» GOAL OF THE EXERCISE: Extract every line of the items below and reproduce each one verbatim, in the original order.

******

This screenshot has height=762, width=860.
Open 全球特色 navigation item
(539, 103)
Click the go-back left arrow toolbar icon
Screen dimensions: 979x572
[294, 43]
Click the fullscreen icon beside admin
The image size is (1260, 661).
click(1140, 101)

******

» RESULT OF THE EXERCISE:
This screenshot has height=762, width=860.
Open 全球特色 navigation item
(539, 103)
Click the go-back left arrow toolbar icon
Screen dimensions: 979x572
[294, 43]
Click the fullscreen icon beside admin
The image size is (1260, 661).
click(1140, 101)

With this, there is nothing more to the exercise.